Sam James wrote:
> Eddie Chapman <ed...@ehuk.net> writes:
>> Below is a guide I've written to removing app-arch/xz-utils in case
>> anyone else wants to do so.  Attached is the current version of the Bash
>> wrapper script I now use in place of /usr/bin/xz
>>
>> Comments, corrections on anything technical in the guide or script are
>> welcome, apart from flames about how this is ridiculous and unnecessary
>> :-).
>
> For an experiment I'm doing (distinct from trying to purge xz-utils,
> just verification work), I've packaged the following: * app-arch/gxz (pure
> Go impl.)
> * app-arch/7zip (7zip upstream are supporting Linux now, app-arch/p7zip
> was an unofficial port)
>
> You might find those useful too.

That's fantastic.
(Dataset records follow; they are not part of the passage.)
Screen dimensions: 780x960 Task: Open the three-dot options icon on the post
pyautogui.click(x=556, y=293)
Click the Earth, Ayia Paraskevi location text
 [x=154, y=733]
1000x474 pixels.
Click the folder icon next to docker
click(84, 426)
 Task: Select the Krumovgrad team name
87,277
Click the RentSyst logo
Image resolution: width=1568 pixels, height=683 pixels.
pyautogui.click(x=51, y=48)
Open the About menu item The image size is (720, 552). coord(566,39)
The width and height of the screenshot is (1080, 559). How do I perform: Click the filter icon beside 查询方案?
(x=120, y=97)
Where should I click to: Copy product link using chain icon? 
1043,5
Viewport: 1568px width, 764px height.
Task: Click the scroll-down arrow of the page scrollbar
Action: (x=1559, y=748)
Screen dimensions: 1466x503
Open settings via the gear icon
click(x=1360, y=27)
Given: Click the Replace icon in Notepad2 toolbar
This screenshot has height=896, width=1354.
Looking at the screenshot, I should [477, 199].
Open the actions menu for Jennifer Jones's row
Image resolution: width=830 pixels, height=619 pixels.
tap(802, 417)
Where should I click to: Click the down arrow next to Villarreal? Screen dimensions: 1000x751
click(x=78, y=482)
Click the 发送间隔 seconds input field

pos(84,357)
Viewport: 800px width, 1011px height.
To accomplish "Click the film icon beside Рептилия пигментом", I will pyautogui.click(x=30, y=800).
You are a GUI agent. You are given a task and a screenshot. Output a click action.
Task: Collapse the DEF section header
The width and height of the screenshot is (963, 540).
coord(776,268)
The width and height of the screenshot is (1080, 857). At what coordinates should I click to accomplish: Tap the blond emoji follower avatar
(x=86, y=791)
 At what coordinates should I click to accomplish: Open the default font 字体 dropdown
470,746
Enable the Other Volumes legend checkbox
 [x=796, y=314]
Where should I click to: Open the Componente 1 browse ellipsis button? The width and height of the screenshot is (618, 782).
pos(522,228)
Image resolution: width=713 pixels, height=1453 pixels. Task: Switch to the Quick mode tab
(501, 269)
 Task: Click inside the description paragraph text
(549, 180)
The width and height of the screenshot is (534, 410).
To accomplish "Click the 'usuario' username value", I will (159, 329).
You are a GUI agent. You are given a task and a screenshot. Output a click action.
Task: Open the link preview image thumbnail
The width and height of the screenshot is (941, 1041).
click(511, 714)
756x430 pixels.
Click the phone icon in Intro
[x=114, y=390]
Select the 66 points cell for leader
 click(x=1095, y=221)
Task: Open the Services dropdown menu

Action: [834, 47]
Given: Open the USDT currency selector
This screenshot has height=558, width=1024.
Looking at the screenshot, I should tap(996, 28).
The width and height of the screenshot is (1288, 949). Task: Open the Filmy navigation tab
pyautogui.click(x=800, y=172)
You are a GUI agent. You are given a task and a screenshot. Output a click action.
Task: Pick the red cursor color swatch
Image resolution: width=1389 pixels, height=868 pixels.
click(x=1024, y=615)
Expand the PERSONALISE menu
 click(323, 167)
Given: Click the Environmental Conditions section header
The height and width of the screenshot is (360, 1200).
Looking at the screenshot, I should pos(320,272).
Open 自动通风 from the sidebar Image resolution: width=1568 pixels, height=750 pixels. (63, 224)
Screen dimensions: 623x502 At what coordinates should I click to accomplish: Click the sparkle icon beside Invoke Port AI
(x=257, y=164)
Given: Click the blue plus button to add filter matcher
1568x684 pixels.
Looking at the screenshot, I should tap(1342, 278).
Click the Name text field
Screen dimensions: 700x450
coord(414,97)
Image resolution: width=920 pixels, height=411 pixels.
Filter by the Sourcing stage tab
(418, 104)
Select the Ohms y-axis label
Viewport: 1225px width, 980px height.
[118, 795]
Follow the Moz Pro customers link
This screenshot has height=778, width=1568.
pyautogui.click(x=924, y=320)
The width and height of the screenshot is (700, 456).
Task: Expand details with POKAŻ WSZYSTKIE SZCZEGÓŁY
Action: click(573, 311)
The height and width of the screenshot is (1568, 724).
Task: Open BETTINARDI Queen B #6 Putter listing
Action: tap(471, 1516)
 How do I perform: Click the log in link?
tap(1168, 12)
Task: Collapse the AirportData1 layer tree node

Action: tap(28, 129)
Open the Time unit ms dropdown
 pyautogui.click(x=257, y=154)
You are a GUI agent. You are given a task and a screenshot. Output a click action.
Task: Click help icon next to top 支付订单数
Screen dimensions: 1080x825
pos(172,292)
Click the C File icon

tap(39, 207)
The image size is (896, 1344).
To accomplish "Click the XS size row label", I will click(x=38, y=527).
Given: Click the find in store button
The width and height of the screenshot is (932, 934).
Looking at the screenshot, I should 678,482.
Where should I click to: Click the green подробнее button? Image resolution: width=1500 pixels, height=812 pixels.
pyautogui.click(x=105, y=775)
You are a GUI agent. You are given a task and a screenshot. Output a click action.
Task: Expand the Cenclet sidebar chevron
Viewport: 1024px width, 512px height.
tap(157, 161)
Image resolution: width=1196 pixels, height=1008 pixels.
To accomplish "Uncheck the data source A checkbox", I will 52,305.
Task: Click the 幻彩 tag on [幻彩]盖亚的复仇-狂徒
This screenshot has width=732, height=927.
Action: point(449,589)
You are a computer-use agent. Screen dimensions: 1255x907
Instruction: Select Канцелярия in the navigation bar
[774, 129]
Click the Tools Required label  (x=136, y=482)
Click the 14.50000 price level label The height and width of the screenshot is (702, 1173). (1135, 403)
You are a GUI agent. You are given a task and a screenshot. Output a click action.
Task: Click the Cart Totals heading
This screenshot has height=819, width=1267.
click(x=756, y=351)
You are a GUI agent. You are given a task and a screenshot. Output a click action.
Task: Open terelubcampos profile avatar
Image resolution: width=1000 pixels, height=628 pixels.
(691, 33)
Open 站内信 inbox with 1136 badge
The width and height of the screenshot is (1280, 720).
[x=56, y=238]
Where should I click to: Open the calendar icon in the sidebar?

I wrote about p7zip vs. upstream 7zip in another mail in
this thread and was intending to create a local ebuild for 7zip soon but
won't have to know it's in tree :-)

> At a glance, it appears https://github.com/fpgaminer/rust-lzma and
> https://github.com/gendx/lzma-rs don't provide executables - just a
> library - so I didn't bother looking further.
>>
>> ==== Guide to removing xz utils on a Gentoo system ====
>>
>> [...]
>> There is one significant thing that breaks, which is Gemato
>> (app-portage/gemato). Gemato requires lzma support in core python in
>> order to do GPG signature verification. This means you will have to say
>> goodbye (for now) to verifying upstream GPG signatures on distfiles, and
>> verification of Portage metadata after doing an emerge --sync. These
>> features have been added to Portage relatively recently (2022?) so are
>> "nice to have", without them your system is just less
>
> No.. much older. It was introduced around the time of the github mirror
> being hacked. It's not just theatre!
>
> Like, this is very much NOT hypothetical.

Thanks, couldn't remember when it was.

> It's not just about metadata, it's about the ebuilds if using rsync, or
> the whole git checkout if using git.

Completely agree with you that this was a great feature to be added from a
security point of view. Without it there was still a level of trust,
however small, that could be placed in the choice of mirror. But there's
no doubt gpg sigs of repo data are order of magnitudes better, so yes it
was a little unjust to describe it as only "nice to have".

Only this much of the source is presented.